When you do not want to deep-clean your bathroom sink, let the hot water do the work for you. Fill the sink with a few cups of hot water and add your favorite bathroom cleaner or a cup of vinegar. Rub the mixture around the faucet and use a cloth dipped into the solution to wipe the countertops. Clean the small items on your countertop (such as soap trays or toothpaste cups) using this solution as well. 

Disinfecting the sink

After you have cleaned and dried the sink, disinfect it using a disinfectant spray. Wet the surface thoroughly and leave everything for about 10 minutes before wiping the solution away. 

Unclogging sinks

If your sink is clogged, you may have a hard time keeping the bathroom sink clean. You should unclog the drainage system first before starting the cleaning process. 

An after shot of a bathroom sink that has been cleaned properly.

Time needed: 30 minutes

How to Clean a Sink Properly

  1. Clear off the sink

    Remove all the containers of soap, toothpaste and lotion as well as your toothbrush and any other accessories.

  2. Gather supplies

    You will need a sponge, baking soda, dish soap, paper towel or microfiber cloth, vinegar and disinfectant spray.

  3. Sprinkle baking soda and dish soap on the sink surface

    Use the sponge to scrub off any globs of toothpaste and water marks. Rinse with water.

  4. Use vinegar to remove mineral deposits

    Take a rag or paper towel and soak in vinegar. Place it on the parts of the faucet that are stained with hardened calcium deposits. Remove the rag after 15 minutes or so and use an old toothbrush to scrub.

  5. Clean around the drain with a toothbrush

    Clean around the drain and overflow valve with an old toothbrush.

  6. Buff the faucet and sink area

    Use a cloth and a small amount of vinegar to buff around the faucet and sink to remove water marks and finger prints.


How often should you clean a bathroom sink?

You should clean your bathroom sink at least once per week but it is a good practice to give it a quick wipe down daily.
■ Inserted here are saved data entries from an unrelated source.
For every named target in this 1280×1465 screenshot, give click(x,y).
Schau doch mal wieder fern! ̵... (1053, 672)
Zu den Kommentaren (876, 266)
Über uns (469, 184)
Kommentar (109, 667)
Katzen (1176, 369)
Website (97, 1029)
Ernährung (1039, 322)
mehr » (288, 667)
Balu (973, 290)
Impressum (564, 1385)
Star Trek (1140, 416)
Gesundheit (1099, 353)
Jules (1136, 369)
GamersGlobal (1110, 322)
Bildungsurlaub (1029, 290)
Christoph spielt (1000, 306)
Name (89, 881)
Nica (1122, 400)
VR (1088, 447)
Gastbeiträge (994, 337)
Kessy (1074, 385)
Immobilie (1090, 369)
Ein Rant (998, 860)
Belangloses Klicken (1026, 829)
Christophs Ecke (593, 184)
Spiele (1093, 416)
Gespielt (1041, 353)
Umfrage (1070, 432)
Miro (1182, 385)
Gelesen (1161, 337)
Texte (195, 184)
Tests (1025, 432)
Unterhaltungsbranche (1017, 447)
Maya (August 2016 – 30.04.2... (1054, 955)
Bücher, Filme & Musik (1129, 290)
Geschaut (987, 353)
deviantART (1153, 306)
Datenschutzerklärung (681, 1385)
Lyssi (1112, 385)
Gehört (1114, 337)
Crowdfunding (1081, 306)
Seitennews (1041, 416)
The bathroom should be deep cleaned every month.

How to do you whiten a white sink again?

Spray hydrogen peroxide on the sink surface and leave it over night. Rinse in the morning and the sink will be bright white again.

Can you put baking soda and vinegar down your bathroom sink?

Yes, it is safe to put vinegar and baking soda down your sink and using those ingredients will help to naturally deodorize your drain. The reaction will also help to remove small clogs in the pipes.

Is it safe to pour boiling water down a bathroom sink?

No. Pouring boiling water down a sink is dangerous because not only could you burn yourself but you may also damage the pipes with the boiling water. You can use hot water but don’t use boiling.